On January 20, 2017 Washington’s old House Of Cards will officially fall. Not only will it mark the end of Pax Americana, the #1 most dangerous geopolitical destabilizer of 2017 according to Ian Bremmer, the president of geopolitical risk consulting firm Eurasia Group, but it will also mark the end of business-as-usual political strategy. “The capital has never been more anxious about its own government. The town is suffering pre-traumatic stress disorder. This guy is really going to be president,” writes Maureen Dowd in her recent New York Times column entitled White House Red Scare. “Finally, there is bipartisan consensus: It’s time to flip out. Decades after duck-and-cover was a way of life, people here are once more in duck-and-cover mode. No one knows what is going to happen, but they know it will be utter chaos and that the old familiar ways have vaporized. On the verge of the inauguration, a time of stately ritual and tradition in a city baked in ritual and tradition, ritual and tradition are out the window. Donald Trump is operating on an utterly new, unique and freaky frequency.”
“Closed-door confabs in mahogany and marble rooms with brass spittoons have been replaced with Trump heckling, pouting, demanding and sharing his innermost thoughts on Twitter,” adds Dowd. “The city has the panicked air of a B-horror movie where the townsfolk stand stock still, bug-eyed and frozen, too frightened to flee, waiting for the creature. Everything is turned inside out into sauerkraut. Democrats are appalled that Trump is challenging the C.I.A., the same agency that got W.M.D.s wrong. Republicans are cuddling up to Russia. Mitch McConnell says the American people will not tolerate the Democrats’ holding up a Supreme Court nominee. WikiLeaks is protesting leaks. Trump and Sean Hannity suddenly love Julian Assange. The city’s mood is ‘surreal,’ as Senator Dick Durbin told The Times’s Carl Hulse on The Run-Up podcast.”
What will the new House Of Cards look like when Trump & Co. are done building it? Which pre-2017 politicos will survive and master the D.C. labyrinth now that Trump has burned the house down and is the post-truth Gaslighter-in-Chief?

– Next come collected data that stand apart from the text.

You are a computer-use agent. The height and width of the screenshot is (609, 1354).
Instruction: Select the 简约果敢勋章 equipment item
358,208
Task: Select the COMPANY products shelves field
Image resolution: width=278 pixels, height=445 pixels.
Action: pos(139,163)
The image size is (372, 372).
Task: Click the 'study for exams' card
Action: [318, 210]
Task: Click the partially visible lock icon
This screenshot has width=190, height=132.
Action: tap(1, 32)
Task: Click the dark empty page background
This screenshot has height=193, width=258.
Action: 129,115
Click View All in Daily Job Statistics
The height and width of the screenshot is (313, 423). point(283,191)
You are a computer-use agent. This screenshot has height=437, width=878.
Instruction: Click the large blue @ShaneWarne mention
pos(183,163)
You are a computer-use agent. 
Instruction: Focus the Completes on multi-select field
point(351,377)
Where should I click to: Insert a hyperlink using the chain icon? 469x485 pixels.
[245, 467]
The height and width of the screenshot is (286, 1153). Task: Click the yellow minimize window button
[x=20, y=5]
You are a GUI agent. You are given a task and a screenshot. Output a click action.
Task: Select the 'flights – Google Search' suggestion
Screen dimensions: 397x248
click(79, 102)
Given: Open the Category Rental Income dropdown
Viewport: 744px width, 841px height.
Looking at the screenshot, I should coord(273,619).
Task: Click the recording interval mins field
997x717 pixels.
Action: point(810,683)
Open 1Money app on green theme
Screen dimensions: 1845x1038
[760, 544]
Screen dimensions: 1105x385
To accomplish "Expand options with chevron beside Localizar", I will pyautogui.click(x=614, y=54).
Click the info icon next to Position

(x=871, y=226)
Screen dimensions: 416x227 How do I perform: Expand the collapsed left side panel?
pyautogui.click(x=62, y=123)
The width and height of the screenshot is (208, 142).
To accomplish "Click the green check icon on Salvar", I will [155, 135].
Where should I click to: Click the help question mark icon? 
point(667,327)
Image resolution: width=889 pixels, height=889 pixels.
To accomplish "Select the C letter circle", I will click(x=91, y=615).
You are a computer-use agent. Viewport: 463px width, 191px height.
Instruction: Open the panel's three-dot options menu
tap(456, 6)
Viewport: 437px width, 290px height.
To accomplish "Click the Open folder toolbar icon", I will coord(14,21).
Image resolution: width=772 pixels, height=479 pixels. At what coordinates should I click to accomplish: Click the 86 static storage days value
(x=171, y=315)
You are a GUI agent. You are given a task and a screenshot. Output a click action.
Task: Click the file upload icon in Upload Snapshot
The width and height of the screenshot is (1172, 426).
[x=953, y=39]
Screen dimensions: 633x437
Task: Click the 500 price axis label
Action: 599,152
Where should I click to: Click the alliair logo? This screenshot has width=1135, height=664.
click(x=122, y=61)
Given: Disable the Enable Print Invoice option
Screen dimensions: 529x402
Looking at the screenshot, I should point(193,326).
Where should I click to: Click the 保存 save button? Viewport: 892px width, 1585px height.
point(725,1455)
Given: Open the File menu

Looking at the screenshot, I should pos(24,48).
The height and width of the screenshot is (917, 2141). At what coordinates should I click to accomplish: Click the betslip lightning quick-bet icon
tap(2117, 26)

It’s clear that Trump knows what to do when he gets leaked on, but what happens in this new uncharted territory when he and his team eventually master the dark arts of politics and become the ones doing the leaking? We will likely have to redefine the word “dirt,” because by comparison, post-truth 2017 is going to make that pissy Moscow Ritz Carlton bed look as clean as the white tulips on Frank and Claire Underwood’s front lawn.